Intervistato nel corso del famoso show radiofonico Ebro in the Morning, trasmesso dalla leggendaria stazione radiofonica di New York, Hot 97, Fat Joe – che in questo periodo pare particolarmente propenso a rilasciare interviste – ha condiviso con gli ascoltatori del programma un dettaglio non insignificante riguardante Prodigy, il rapper dei Mobb Deep, improvvisamente scomparso il 20 giugno dello scorso anno.

Il ricordo di Fat Joe

Parlando degli ultimi giorni di vita della leggendaria figura del Rap newyorkese, infatti, Fat Joe ha sottolineato la sua forte avversione per KRS-One, che, ai tempi dei Boogie Down Productions, s’inimicò l’intera popolazione del Queensbridge, in quella che fu un’accesissima faida verso la fine degli anni ottanta.

“Al funerale di Prodigy hanno ricordato come la sua rabbia verso KRS-One non si placò mai”, ha ammesso Joe, sospirando.

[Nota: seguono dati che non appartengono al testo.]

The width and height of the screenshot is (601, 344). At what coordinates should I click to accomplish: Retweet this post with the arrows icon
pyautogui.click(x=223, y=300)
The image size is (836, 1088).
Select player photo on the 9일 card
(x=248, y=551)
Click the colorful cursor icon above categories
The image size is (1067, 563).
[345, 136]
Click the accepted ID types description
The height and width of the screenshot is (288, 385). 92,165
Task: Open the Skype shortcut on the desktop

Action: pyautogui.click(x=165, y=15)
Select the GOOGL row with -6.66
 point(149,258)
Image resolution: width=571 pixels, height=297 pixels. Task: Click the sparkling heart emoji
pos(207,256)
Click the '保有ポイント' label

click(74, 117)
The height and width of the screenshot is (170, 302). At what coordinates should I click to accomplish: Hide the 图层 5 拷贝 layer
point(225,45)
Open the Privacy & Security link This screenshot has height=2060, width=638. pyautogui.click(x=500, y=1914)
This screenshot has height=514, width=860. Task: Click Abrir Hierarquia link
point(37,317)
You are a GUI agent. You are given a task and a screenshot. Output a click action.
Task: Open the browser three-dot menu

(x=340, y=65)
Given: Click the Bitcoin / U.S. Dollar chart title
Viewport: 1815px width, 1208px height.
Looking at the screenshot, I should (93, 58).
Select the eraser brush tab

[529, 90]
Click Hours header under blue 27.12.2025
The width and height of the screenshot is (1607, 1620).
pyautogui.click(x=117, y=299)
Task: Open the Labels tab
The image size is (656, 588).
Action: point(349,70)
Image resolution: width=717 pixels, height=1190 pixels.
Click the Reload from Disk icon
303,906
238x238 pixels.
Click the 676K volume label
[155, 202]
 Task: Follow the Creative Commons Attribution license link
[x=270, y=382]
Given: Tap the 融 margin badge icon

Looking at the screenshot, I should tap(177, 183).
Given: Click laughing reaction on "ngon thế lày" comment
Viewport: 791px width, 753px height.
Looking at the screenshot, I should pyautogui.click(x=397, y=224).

“Fino alla sua morte, si ritrovò ad odiare un uomo per il quale, in fondo, provava un immenso rispetto. Il problema è che non sopportava l’idea che avesse mancato di rispetto al suo Queensbridge, e quindi non poteva coprirlo di onori pubblicamente. Questo è l’hip-hop!”.

Storia di una faida

L’attrito tra KRS-One ed il Queensbridge a cui Fat Joe fa riferimento durante l’intervista con Ebro ha radici profonde, che trovano sede in uno dei capitoli più iconici e solenni della storia hip-hop statunitense: quando KRS-One, come accennato, faceva ancora parte dei Boogie Down Productions (insieme al defunto DJ Scott La Rock), il quartiere del Bronx (dal quale il duo, appunto, veniva) rivendicava con orgoglio il proprio titolo quale luogo natio della cultura hip-hop; un misunderstanding dai contorni quasi infantili, tuttavia, fece pensare a KRS che la Juice Crew (capitanata da MC Shan) avesse in una canzone attribuito la paternità del movimento al Queensbridge, e fu in seguito a questo episodio che si scatenò una “guerra” (soltanto a suon di musica, fortunatamente) che vide le due fazioni insultarsi senza esclusioni di colpi.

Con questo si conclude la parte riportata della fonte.